Tecwyn Roberts, who at the time was Head of the Manned Flight Operations Division at the Goddard Space Flight Center, was included as one of the official guest. Other guests included –
Dr. Robert Seamans, Deputy Administrator of NASA
Edmund C. Buckley, Associate Administrator of NASA
John South, Goddard’s Representative to Australia
Christopher Kraft, Assistant Director for Flight Operations
Willson Hunter, NASA’s Senior Scientific Representative in Australia
Today, when people remember the Apollo Program, they think of the astronauts and the spacecraft. But none of it would have been possible without accurate tracking and reliable communications with Earth. And there certainly wouldn’t have been any TV from the Moon!
To support the Apollo Program, NASA’s Manned Space Flight Network (MSFN), based at the Goddard Space Flight Center in Maryland, U.S.A., commissioned three 85 foot (26 metre) antennas – equally spaced around the world.
These were in Madrid (Spain), Goldstone (California, U.S.A.) and at Honeysuckle Creek in Australia.

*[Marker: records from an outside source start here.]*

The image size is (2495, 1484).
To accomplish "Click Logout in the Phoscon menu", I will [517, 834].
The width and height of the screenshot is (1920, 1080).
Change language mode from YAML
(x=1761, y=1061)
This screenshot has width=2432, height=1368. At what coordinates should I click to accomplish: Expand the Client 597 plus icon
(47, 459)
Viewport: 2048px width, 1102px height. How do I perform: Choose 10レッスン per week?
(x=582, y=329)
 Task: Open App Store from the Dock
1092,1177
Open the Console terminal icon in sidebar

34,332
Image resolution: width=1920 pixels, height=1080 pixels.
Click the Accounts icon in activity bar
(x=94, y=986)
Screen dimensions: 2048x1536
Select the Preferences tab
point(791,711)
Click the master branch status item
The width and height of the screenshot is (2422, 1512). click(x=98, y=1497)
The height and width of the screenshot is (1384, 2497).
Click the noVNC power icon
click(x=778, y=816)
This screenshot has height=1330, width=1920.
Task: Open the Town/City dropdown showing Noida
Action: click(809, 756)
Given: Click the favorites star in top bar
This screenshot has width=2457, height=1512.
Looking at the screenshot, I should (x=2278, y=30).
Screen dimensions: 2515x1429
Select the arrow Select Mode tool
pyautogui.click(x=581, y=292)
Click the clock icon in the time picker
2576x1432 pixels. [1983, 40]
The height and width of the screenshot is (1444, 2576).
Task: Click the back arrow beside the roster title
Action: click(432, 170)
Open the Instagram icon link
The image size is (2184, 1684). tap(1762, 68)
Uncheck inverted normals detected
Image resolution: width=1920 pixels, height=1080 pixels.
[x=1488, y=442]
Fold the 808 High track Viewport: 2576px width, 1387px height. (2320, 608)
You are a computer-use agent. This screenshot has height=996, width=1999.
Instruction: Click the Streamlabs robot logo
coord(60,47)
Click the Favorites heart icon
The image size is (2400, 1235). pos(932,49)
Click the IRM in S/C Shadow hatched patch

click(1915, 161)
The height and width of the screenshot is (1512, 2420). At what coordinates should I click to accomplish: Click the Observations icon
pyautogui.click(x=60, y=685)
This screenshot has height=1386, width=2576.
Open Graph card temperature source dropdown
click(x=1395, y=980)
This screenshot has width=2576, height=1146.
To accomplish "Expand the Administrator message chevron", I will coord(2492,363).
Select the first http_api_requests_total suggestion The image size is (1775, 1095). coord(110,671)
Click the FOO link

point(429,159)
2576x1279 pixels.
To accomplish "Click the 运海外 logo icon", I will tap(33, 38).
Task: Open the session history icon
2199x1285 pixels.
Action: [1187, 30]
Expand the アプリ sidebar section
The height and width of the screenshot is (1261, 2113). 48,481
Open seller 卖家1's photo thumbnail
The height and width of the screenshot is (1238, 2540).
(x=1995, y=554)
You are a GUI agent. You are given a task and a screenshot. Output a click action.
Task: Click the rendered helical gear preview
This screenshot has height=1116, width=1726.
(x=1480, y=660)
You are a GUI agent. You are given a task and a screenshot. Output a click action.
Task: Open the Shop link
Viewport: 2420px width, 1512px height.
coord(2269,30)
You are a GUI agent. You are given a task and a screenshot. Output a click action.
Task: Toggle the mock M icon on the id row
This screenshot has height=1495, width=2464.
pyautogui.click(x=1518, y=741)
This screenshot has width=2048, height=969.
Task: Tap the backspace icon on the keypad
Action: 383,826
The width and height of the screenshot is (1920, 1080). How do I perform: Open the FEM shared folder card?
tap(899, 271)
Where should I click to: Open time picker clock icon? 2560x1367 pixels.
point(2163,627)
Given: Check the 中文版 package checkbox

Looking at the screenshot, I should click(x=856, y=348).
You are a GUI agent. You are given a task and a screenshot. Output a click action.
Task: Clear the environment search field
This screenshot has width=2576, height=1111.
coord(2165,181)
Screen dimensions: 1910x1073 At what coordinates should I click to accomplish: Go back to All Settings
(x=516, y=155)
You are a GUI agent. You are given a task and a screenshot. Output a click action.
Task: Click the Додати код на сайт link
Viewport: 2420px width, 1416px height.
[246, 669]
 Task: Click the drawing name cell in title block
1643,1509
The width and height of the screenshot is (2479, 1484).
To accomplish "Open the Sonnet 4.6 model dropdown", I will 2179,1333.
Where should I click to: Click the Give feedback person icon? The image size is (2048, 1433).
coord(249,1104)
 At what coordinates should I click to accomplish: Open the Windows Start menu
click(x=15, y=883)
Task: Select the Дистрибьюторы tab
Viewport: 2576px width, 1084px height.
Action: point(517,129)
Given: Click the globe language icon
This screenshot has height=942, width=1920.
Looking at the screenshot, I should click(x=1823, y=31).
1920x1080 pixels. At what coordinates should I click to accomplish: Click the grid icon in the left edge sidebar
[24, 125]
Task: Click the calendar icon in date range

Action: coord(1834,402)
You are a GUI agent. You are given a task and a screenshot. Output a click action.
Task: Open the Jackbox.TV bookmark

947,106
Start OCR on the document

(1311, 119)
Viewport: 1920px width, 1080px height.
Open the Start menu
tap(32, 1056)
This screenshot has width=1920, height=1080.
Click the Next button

Three prime Apollo stations were needed to provide continuous coverage at lunar distances, however, at distances out to approximately 16,000 km, there would be gaps in antenna coverage. For this reason, a number of smaller (9 metre) USB antennae, as well as tracking ships and ARIA aircraft were also employed for critical periods up to and including TLI and also re-entry.